Knowing how to change my oil or the tires, and maybe some basic knowledge of plumbing and swapping out furnace filters — now, those things would’ve come in handy.

How to Fix Shit Made of Fabric

While we’re talking about fixing stuff, I wish I would have gotten a better grasp of sewing. Yes, I sewed a pillow in school once on a sewing machine. But do I sit around and stitch pillows all day now that I’m an adult? Nope.

I wish I’d learned about sewing for more practical applications — missing buttons, for starters, or how to graft devastating ripped limbs back onto beloved stuffed animals. Maybe if I had learned how to hem a garment properly, my son’s first Halloween costume wouldn’t have hit just below his knees (hey, I got carried away, okay?).

Laundry 101

When I was a teenager, laundry was simple: I gave it to my mom and she returned it clean. End of story. Oh, how I miss those days!

Now I’m doing laundry for a family of six, and as I’ve learned over the years — by tons of unfortunate trial and error — there’s so much more to it than dumping in the clothes and adding soap. I could have saved myself a lot of money on ruined items if I’d already been familiar with what will shrink, what will bleed, and how to get out stains like permanent marker and poop.

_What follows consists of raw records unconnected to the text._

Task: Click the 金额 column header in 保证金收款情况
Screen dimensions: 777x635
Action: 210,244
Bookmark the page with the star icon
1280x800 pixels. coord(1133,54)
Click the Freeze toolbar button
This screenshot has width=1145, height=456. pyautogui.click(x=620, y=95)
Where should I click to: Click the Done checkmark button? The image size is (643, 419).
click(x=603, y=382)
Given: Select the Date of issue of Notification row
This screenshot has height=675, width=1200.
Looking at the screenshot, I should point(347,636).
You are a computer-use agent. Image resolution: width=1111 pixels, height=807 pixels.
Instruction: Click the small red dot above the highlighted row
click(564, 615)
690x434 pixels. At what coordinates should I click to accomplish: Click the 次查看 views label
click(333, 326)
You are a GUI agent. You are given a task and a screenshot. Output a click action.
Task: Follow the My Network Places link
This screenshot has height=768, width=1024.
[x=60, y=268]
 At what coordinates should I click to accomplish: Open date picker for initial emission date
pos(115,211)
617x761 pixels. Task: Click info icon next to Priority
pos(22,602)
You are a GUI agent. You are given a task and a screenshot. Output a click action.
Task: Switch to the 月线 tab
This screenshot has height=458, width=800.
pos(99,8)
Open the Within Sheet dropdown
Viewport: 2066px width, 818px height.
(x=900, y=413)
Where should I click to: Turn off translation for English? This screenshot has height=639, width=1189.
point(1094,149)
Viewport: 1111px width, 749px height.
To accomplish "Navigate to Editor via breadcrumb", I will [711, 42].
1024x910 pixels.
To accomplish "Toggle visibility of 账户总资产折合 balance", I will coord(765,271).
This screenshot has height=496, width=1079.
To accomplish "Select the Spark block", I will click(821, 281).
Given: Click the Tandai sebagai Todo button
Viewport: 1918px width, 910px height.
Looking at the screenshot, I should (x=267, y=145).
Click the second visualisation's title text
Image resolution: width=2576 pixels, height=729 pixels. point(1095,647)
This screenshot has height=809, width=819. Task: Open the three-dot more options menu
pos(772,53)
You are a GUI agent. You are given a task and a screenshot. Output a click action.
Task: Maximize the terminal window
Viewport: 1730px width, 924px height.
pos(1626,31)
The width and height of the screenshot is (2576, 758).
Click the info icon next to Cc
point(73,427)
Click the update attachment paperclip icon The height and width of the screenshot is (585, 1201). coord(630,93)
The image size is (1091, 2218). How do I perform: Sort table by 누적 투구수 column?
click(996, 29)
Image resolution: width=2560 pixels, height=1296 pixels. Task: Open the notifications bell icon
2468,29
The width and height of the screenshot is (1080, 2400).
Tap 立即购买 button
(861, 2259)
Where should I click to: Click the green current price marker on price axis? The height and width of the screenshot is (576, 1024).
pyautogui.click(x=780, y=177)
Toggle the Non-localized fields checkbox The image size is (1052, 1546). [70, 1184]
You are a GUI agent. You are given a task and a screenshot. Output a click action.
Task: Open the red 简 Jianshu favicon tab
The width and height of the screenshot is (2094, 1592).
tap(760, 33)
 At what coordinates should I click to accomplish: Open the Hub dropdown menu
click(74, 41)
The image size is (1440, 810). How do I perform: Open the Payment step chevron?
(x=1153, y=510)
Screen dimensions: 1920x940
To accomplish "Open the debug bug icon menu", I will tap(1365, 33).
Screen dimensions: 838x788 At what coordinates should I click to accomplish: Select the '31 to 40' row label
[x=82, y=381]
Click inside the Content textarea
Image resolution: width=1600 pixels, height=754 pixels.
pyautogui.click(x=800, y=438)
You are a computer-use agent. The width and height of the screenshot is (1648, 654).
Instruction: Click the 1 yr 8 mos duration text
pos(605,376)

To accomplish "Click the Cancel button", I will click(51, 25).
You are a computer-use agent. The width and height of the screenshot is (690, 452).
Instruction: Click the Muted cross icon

How to NOT Be a Financial Idiot

Back when I was in school, we learned (in, like, a weeklong unit) how to balance a checkbook. End of story.

I’m sure kids learn more than that these days, but it probably still isn’t enough to adequately prepare anyone for the monetary challenges of adulthood. (Step one: Receive paycheck. Step two: Throw it out the window.)

Considering the stacks of credit card offers stuffed into the P.O. boxes of college kids everywhere, building and maintaining credit would have been a great place to start. And even though I would have yawned my way through lessons on investing and saving for retirement, I might have retained at least a basic knowledge. And taxes — I know they’re inevitable (like death, right?), but it would have been solid to have some preliminary know-how about the ins and outs.

How to Save Money on Stuff

The harsh reality is that you’re probably going to be poor — or at least on a tight budget — at some point during young adulthood (if not your entire adult life). Wouldn’t it have been nice to learn how to stretch a dollar, or maybe to have had a class with some guest seminars by those extreme couponing geniuses, with a crash course in non-traditional ways to bring in extra income, like giving plasma or reselling garage sale finds?

The Fundamentals of Adult Communication

We spend a huge chunk of our time interacting with other adults. (The rest of it is spent on laundry.) From bosses and coworkers to spouses and neighbors to our kids’ teachers and various customer service representatives, we’re faced with situations all the time when it helps to know how to communicate effectively and not look like a socially inept goober.

I don’t know about you, but I’ve never really been a “people person,” so it would have really done me some good to have a class on how to successfully do everything from negotiating and advocating in a professional setting to comfortably making connections at a social event where I don’t know anyone.

You know what else would have been helpful? A unit on how to communicate openly and argue constructively with significant others. (Although then I might never have launched a cheeseburger at my husband as a newlywed, which, although it wasn’t the best reaction, does make for a good story.)

I’d like to think that if I had been offered these classes in high school, I’d have started out much more prepared. In reality, though, I probably would have daydreamed my way through them, retaining only enough info to pass. No matter how important you tell them something is, teenagers don’t get it. They think 25 is old, so they can’t possibly see the point of learning a skill they won’t need for another decade or two. I know I wouldn’t have.

Besides, I was too busy doing important stuff during school hours, like doodling penises wearing capes.